(TRY IT) Every single entry must be restated word for word.

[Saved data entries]
--*--

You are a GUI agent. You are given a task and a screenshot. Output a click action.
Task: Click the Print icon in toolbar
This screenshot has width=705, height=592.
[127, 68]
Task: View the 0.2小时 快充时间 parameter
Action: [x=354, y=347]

--*--

(RESULT FOR THIS TASK)
You are a GUI agent. You are given a task and a screenshot. Output a click action.
Task: Click the Print icon in toolbar
This screenshot has width=705, height=592.
[127, 68]
Task: View the 0.2小时 快充时间 parameter
Action: [x=354, y=347]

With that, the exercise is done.